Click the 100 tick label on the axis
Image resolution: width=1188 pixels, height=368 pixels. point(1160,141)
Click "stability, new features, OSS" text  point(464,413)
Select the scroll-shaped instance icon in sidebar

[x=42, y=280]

...

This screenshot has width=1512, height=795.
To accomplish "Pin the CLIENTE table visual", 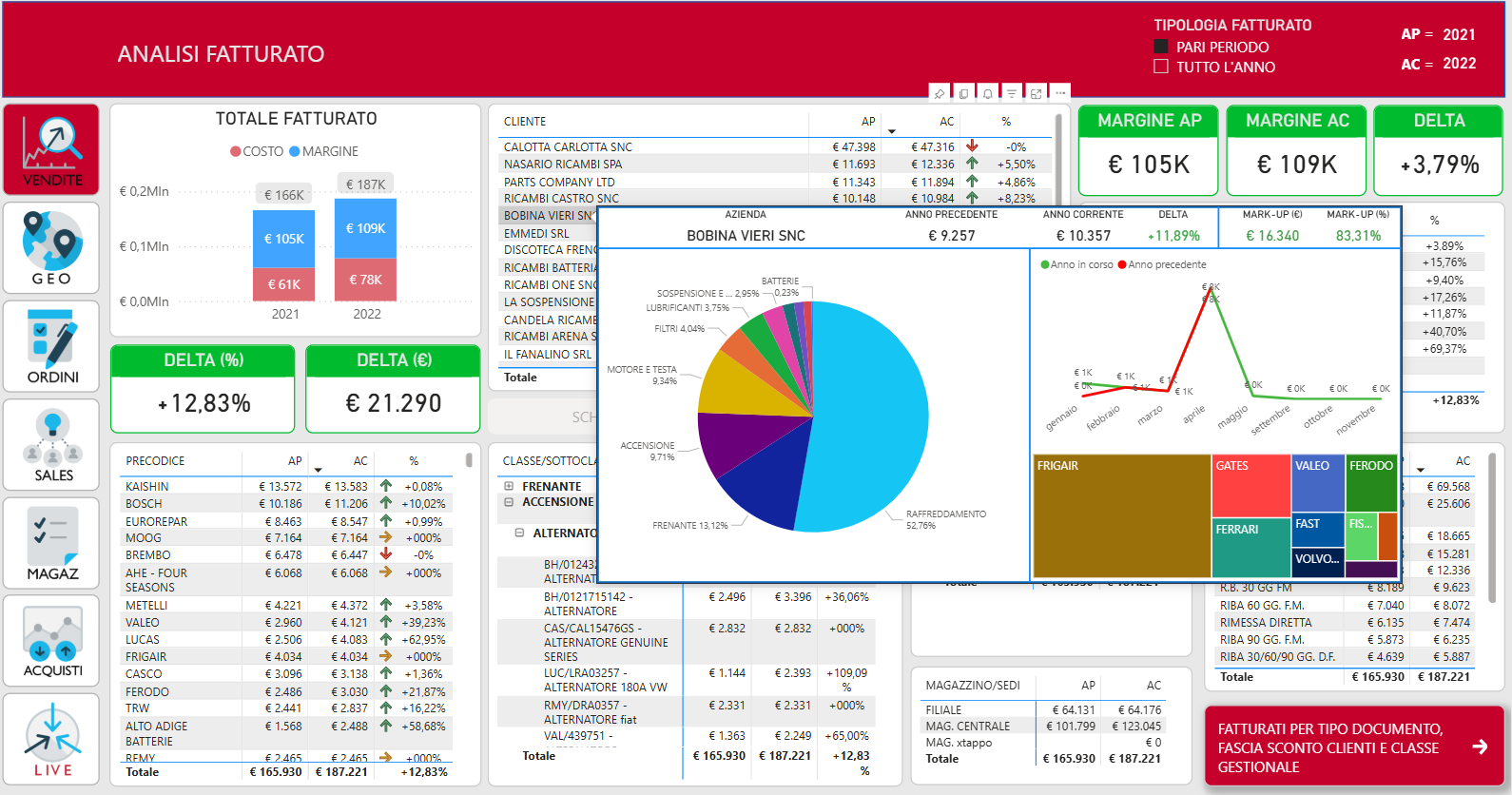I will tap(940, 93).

---

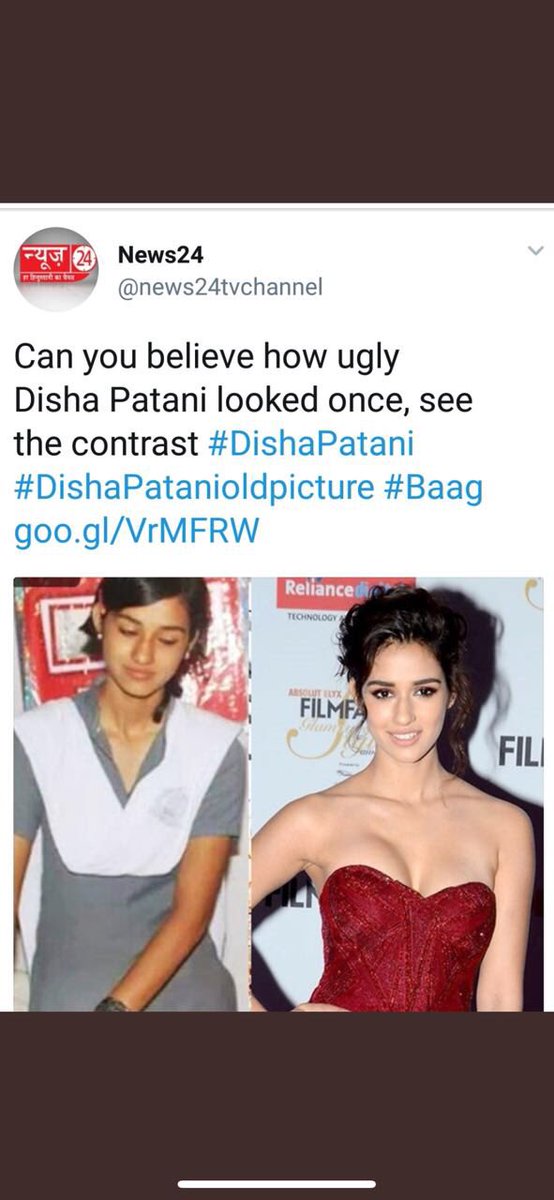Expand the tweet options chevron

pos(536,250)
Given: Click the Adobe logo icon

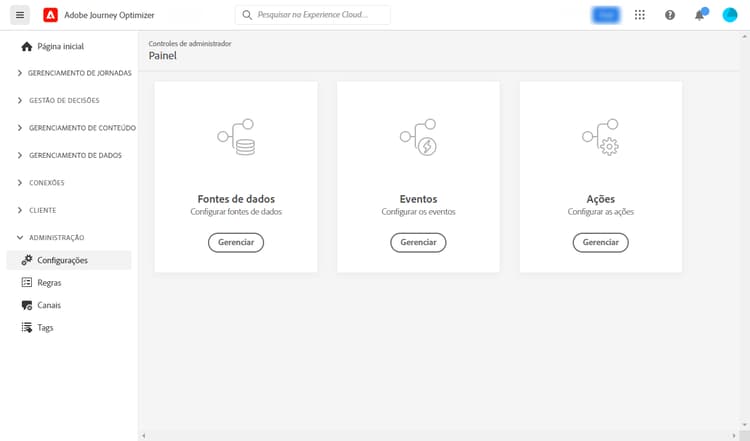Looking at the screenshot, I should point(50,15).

__Goal__
Extract every line of the data above that contains the word "width", matching case exactly.

__Result of the task__
Image resolution: width=1188 pixels, height=368 pixels. point(1160,141)
This screenshot has width=1512, height=795.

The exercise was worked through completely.